When Ken Schrader hit the wall in the closing laps of Sunday's NASCAR race at Phoenix International Raceway to setup a green-white-checkered finish, it seemed obvious to everyone that the subsequent restart would likely decide the outcome.
That was what transpired as Carl Edwards appeared to get the jump on Jimmie Johnson and pull away for his first victory in nearly two years.
Johnson, however, took umbrage with how Edwards approached the final two restarts of the afternoon.
"I felt like Carl didn't follow the restart protocol and was slower than the pace car on his last two restarts and it gives the leader a huge advantage when that happens," Johnson said post-race. "You're supposed to wait until you get between the two lines and take off and this was all going on before it."
Edwards saw it differently. In fact, he thought it was Johnson who was trying to play games with him.
"Usually the guy in second hangs back a little bit and tries to watch, and he pulled up there, and I thought, man, why is he doing that," Edwards explained. "So maybe I was slowing down, but I wasn't trying to. I thought he was speeding up, and I thought it was pretty genius what he was doing because he kind of got me off of my game.
"But truthfully that was not by design. I was not trying to do anything tricky. I thought he was."

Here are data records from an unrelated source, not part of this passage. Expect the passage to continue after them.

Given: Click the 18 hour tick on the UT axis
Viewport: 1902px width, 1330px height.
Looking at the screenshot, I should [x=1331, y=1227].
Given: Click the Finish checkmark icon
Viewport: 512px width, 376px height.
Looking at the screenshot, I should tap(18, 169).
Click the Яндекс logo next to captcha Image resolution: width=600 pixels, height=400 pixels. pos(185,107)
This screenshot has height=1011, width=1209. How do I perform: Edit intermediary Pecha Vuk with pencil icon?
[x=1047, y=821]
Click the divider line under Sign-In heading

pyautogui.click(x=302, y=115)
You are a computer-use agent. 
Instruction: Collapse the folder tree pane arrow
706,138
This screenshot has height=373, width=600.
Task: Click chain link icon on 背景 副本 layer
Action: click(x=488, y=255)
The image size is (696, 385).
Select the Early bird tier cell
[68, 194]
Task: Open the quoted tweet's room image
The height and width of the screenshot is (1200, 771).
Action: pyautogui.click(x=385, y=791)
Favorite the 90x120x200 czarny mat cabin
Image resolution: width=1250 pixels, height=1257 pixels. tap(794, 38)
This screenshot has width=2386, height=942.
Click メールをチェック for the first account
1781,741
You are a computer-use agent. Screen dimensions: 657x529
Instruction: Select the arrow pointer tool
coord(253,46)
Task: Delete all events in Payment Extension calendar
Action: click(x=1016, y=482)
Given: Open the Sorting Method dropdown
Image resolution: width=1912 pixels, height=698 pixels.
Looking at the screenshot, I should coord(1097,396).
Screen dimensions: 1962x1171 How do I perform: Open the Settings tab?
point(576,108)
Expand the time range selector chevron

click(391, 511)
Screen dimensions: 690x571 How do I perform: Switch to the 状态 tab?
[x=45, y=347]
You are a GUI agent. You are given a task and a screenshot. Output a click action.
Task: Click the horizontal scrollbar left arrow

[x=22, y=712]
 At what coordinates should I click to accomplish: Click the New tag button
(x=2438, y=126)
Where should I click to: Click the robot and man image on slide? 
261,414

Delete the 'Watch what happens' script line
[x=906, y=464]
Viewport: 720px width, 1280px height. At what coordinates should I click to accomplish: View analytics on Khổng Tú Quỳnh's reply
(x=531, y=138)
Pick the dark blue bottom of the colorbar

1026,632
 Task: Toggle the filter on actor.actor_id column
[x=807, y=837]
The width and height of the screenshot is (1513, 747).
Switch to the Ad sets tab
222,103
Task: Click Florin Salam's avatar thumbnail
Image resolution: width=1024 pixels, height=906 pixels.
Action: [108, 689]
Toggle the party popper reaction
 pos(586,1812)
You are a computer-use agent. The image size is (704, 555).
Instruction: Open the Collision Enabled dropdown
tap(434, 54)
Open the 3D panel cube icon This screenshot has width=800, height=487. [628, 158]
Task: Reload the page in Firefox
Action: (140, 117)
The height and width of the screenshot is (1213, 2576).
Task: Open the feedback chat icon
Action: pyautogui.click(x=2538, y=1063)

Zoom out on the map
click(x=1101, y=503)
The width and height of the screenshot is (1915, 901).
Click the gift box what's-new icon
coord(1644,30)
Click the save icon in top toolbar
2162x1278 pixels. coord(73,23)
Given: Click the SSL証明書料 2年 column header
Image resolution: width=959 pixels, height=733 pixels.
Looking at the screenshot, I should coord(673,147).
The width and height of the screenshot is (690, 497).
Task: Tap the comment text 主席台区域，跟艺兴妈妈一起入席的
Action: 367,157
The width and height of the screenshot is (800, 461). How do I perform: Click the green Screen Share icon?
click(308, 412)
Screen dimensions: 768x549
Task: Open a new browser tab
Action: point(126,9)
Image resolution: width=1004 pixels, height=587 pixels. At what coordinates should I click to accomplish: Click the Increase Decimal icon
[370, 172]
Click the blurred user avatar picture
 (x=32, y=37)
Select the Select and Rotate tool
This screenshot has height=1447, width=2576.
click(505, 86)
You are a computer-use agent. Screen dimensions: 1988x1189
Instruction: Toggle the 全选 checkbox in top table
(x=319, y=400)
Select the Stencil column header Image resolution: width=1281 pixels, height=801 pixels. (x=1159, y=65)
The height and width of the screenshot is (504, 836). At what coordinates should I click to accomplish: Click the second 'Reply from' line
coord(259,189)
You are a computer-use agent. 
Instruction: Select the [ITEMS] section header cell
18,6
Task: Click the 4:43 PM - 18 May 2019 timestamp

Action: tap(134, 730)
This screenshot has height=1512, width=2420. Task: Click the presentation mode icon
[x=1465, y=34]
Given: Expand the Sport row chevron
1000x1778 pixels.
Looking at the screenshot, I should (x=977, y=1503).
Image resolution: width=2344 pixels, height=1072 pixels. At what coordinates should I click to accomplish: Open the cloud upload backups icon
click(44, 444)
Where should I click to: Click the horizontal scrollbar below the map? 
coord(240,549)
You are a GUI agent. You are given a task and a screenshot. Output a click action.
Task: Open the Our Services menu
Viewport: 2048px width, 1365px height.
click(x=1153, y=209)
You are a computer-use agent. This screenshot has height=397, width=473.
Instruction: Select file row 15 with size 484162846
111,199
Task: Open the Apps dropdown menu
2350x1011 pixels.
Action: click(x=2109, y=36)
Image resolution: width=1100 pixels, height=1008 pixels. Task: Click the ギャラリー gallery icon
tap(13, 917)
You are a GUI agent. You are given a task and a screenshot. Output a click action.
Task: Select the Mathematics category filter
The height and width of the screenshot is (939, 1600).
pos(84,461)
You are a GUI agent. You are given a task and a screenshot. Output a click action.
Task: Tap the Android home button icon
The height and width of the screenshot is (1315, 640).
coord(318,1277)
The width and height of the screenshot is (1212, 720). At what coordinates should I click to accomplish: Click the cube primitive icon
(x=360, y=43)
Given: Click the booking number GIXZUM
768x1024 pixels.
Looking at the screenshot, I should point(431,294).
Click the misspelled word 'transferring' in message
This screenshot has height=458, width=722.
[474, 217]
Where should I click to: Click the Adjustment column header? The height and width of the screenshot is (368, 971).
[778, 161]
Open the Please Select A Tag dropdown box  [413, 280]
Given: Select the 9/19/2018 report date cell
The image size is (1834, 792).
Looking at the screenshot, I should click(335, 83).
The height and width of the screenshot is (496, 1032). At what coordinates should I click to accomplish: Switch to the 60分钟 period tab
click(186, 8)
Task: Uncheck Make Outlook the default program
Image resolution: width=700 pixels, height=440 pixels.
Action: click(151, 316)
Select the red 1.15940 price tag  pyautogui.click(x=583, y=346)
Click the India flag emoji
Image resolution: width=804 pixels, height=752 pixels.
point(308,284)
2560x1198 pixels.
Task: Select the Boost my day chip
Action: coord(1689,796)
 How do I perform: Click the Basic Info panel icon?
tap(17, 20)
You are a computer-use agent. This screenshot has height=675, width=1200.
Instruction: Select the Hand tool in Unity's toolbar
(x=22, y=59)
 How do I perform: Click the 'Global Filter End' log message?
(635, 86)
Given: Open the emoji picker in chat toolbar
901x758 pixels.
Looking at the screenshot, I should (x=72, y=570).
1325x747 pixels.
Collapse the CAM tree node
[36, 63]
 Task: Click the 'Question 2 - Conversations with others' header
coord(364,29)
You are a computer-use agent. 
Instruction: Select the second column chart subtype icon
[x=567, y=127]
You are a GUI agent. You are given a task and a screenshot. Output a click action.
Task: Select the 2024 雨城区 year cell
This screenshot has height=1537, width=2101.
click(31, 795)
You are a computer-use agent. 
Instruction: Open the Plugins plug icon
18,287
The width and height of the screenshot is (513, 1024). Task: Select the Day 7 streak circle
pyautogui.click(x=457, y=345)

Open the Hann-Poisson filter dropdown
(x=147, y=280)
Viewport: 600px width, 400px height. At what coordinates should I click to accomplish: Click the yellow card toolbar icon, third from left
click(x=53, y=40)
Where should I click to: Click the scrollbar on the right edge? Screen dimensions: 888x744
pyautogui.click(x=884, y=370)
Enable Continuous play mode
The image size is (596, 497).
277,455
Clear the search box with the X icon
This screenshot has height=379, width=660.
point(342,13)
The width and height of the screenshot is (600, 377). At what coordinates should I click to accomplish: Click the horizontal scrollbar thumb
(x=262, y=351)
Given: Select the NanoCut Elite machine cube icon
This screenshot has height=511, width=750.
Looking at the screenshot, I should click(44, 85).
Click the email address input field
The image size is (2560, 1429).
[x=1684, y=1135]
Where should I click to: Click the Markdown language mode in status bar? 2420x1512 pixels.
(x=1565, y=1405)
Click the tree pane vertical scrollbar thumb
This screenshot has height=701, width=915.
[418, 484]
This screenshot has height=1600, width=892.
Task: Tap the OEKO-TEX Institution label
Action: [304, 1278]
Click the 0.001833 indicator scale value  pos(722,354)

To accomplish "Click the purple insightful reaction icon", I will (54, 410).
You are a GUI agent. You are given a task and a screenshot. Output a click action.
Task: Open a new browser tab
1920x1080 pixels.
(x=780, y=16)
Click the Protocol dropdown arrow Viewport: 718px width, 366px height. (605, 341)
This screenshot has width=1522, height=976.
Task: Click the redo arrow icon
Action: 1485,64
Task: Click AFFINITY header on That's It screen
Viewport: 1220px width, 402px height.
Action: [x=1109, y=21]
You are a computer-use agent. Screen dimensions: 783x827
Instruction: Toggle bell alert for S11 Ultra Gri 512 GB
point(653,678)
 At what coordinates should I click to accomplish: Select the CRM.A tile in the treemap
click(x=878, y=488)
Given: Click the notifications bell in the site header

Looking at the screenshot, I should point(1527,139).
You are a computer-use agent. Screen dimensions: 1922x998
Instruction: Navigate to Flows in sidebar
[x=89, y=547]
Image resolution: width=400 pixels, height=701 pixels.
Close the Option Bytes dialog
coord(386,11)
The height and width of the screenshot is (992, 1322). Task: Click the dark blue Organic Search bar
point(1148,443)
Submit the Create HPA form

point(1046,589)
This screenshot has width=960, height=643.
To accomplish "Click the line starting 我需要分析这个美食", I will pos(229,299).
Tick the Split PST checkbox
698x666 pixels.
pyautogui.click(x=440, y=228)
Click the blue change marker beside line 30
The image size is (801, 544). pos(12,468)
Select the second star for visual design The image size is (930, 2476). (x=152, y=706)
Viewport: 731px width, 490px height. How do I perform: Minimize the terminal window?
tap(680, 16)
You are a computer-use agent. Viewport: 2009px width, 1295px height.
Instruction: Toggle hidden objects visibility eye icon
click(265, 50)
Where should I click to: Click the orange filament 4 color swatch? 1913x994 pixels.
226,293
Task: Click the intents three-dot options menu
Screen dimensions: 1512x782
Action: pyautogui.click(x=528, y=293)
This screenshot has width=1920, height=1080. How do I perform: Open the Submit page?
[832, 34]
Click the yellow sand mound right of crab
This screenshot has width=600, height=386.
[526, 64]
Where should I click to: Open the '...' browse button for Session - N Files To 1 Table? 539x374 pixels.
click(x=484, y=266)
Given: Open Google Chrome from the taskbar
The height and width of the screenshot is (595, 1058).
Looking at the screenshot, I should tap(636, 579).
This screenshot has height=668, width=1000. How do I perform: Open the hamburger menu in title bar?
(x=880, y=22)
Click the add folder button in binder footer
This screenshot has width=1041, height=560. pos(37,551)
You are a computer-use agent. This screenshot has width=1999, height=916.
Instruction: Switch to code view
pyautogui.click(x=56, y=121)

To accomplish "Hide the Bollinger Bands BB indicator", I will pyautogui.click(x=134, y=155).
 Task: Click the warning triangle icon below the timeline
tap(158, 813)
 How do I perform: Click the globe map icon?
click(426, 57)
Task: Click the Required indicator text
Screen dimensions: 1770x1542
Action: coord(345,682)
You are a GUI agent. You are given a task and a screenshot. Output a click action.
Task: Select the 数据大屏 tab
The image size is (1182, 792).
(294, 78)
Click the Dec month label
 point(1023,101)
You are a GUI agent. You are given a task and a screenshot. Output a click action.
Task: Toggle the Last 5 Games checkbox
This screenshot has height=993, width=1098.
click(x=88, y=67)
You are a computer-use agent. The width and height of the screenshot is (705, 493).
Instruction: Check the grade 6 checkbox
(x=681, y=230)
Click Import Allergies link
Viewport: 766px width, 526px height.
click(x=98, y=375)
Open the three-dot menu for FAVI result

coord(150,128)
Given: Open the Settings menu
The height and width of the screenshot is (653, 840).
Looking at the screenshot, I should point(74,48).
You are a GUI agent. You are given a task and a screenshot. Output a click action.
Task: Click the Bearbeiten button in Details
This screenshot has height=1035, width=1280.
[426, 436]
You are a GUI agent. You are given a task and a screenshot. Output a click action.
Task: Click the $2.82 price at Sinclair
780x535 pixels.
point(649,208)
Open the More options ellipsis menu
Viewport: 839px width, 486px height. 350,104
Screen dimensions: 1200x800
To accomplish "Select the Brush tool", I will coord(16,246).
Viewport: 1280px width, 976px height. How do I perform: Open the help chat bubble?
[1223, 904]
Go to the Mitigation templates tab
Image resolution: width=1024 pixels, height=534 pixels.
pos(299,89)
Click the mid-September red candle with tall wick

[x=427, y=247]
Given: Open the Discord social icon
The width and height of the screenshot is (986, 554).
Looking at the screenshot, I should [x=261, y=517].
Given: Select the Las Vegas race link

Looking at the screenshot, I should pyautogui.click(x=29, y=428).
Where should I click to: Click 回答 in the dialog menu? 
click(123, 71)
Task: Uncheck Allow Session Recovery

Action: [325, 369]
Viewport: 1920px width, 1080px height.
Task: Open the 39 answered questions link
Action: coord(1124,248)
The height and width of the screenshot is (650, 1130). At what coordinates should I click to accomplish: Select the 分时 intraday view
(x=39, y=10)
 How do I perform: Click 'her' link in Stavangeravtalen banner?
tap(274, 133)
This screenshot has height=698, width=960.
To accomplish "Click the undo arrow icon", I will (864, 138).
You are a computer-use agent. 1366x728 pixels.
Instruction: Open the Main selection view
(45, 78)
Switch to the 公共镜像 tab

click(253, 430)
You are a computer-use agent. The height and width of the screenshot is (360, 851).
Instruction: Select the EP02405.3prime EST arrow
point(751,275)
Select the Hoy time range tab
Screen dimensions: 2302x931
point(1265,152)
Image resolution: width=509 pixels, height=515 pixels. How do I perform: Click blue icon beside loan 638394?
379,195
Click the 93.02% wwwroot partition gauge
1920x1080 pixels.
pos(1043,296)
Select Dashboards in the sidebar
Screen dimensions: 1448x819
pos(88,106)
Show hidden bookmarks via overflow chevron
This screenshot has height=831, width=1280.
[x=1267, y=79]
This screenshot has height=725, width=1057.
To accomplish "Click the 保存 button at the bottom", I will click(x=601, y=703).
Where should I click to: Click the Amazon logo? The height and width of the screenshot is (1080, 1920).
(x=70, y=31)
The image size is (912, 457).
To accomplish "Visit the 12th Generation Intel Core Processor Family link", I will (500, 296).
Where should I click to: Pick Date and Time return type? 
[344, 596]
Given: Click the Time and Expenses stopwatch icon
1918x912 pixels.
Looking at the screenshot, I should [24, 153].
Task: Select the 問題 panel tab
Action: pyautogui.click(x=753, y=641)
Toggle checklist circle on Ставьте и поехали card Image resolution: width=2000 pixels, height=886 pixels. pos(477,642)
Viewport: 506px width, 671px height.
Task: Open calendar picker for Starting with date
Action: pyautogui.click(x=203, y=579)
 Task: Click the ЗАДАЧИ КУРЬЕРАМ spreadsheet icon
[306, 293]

Nevertheless, while it may be hard for him to accept, Johnson does have a lot to be happy about. He did finish second in a race where passing was difficult and track position was everything.
More so, accompanied with his win in last week's season-opening Daytona 500, Johnson's fast start to the year has given him an eight point advantage over Dale Earnhardt Jr. and Brad Keselowski, who are tied for second overall.
No matter, though, even as he was happy with how the first two races have unfolded, Johnson still couldn't get over those pivotal two restarts that in his view decided the outcome.
"You're supposed to maintain the speed of the pace car," Johnson said. "I maintained the speed of the pace car and the 99 (Edwards) is dropping back. At some point you can't see the guy to know when he's going to accelerate, and that's the goal of the leader.
"If he can get you looking and get out of your sight and punch it, you never have a chance to recover and that is why the rule states that you're supposed to maintain pace car speed."